ALS is a rapidly progressive, fatal disease—and for most patients, treatment options remain limited. Families don’t have the luxury of waiting years for the traditional drug development timeline. That’s why Congress enacted the Accelerating Access to Critical Therapies for ALS Act (ACT for ALS), which established a practical, patient-centered approach to speed progress on two fronts: ( 1 ) it builds the shared data infrastructure needed to move promising treatments to approval faster; and ( 2 ) it expands access to investigational therapies for people who can’t enroll in trials, while collecting key evidence in the process. Congress should reauthorize the law to protect these programs, sustain momentum, and avoid disruption for patients and researchers.
OPEN DATA AND RESEARCH INFRASTRUCTURE
ACT for ALS built the collaboration and data backbone that ALS research has long lacked. Specifically, it created three connected platforms plus a competitive grant program that make it easier to find targets, run studies, and move therapies toward approval faster:
- AMP-ALS: Open Access ‘Knowledge Portal.’ ACT for ALS established a partnership with the Foundation for the NIH (FNIH) to create the Accelerating Medicines Partnership for ALS (AMP-ALS), aligning federal agencies, academic scientists, companies, and nonprofits around shared data and shared priorities. A core output is the ALS Knowledge Portal, which provides open access to existing clinical datasets and integrates new data and biosamples as they are generated, supporting researchers worldwide.
- CP-RND: Shared Data Standards and Drug-Development Tools. The partnership between Critical Path for Rare Neurodegenerative Diseases (CP-RND) and the FDA is developing common data standards and fit-for-purpose tools to help the agency evaluate ALS treatments more efficiently—including biomarkers, modeling platforms, and clinical outcome assessments. Biomarkers are especially important because they can help characterize disease biology, track progression, monitor response to a therapy, and inform target selection.

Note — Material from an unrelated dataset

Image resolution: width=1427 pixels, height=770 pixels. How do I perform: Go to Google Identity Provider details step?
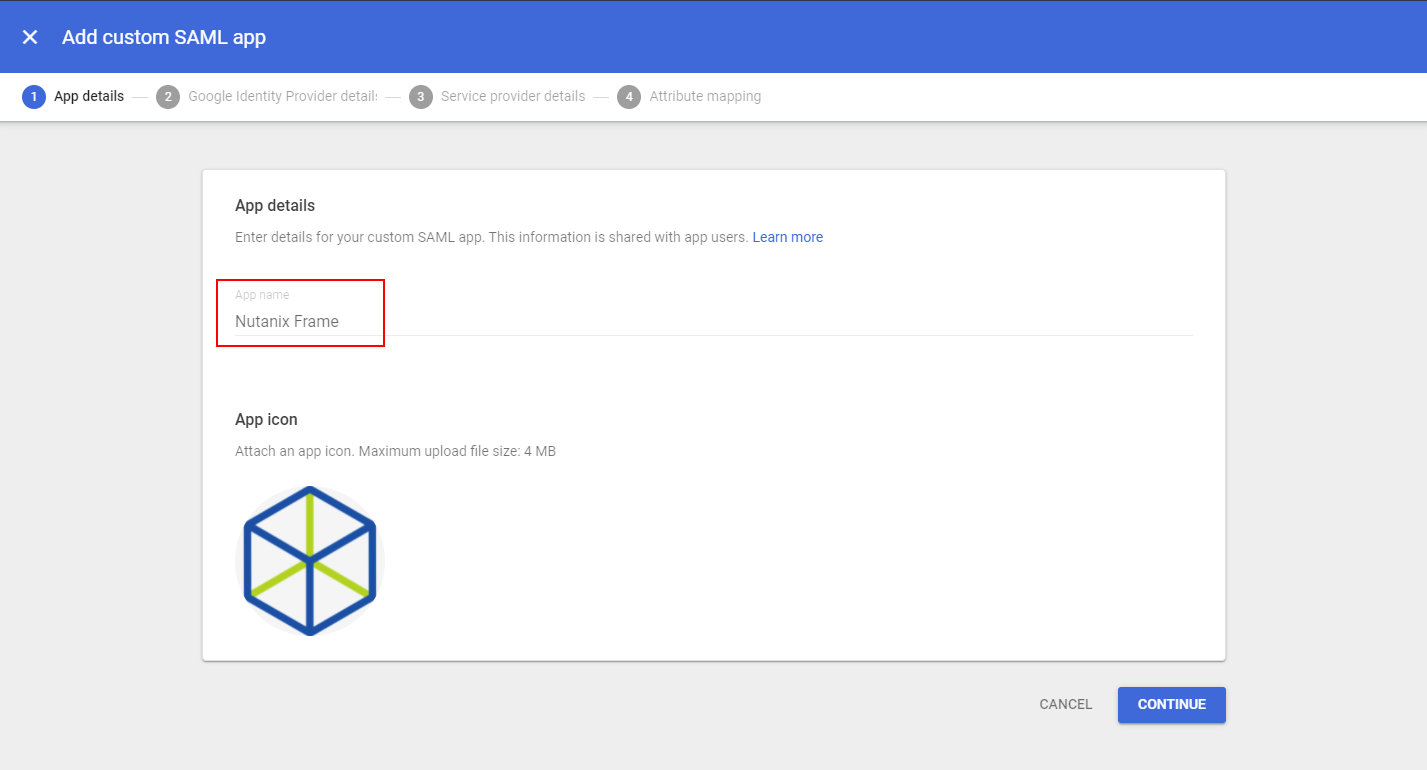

- ALL ALS: Natural History + Biomarker Collection. Using ACT for ALS funding, NIH launched the ALL ALS Consortium, which is conducting a large natural history study with 1,200+ participants enrolled across dozens of sites and collecting tens of thousands of samples. Those samples and associated data are deposited into the ALS Knowledge Portal, creating the largest open natural history resource in ALS and helping make research participation and resulting datasets more representative.
- Rare Disease Grant Program. ACT for ALS established a competitive Rare Disease Grant Program at FDA, designed to support research approaches, tools, and infrastructure relevant to ALS and other rare neurodegenerative diseases. These grants fund work such as data collection methods, biomarker development, and clinical research capabilities.
EVIDENCE-GENERATING EXPANDED ACCESS PROGRAMS
Most people living with ALS never enroll in a traditional clinical trial—often because they are further along in disease, have complex medical needs, or cannot meet restrictive eligibility criteria. That means two things happen at once: patients who most need options are left out, and the evidence base skews toward a narrower slice of the ALS population.
ACT for ALS addressed this gap by funding research-based Expanded Access Programs (EAPs) at NIH. These EAPs are designed to do more than provide access—they intentionally pair access with structured learning, generating data on patients who are routinely excluded from trials and helping the field understand how investigational therapies perform in real-world ALS populations.
To date, NIH has launched five EAPs nationwide, providing over 700 people living with ALS access to investigational therapies they otherwise could not receive. Early experience also shows promise for tele-EAP models that can reach patients who face geographic or mobility barriers. Importantly, lessons from these programs are informing the next stages of development—two therapeutic candidates are advancing to Phase 3 trials.
WHY REAUTHORIZATION MATTERS
Without reauthorization, the EAPs providing access to hundreds of people living with ALS will wind down, the ALL ALS natural history effort will lose support, and the shared data and collaboration infrastructure that is accelerating ALS therapy development will be disrupted.
Reauthorization will:
- Sustain evidence generation from the full ALS population. Continued enrollment and data collection—especially from people typically excluded from trials—makes research and regulatory decision-making more representative and clinically meaningful.
- Keep the national ALS research ecosystem coordinated. ACT for ALS created the framework that aligns NIH, FDA, researchers, industry, and advocates; reauthorization prevents backsliding into siloed, slower development.
- Protect national data and biospecimen resources. Maintaining shared platforms and repositories ensures discoveries build on prior contributions instead of restarting efforts and losing momentum.
Congress should act swiftly ahead of the September 30, 2026 deadline to reauthorize ACT for ALS and continue funding these critical programs, which have already demonstrated their value. The very systems ACT for ALS created to collect data, coordinate research, and share knowledge will expire and risk losing years of progress in the fight against this deadly disease. Reauthorization keeps these national research engines available to advance therapeutic interventions, honors the contributions of those who have participated in these studies, and ensures that people living with ALS benefit from them.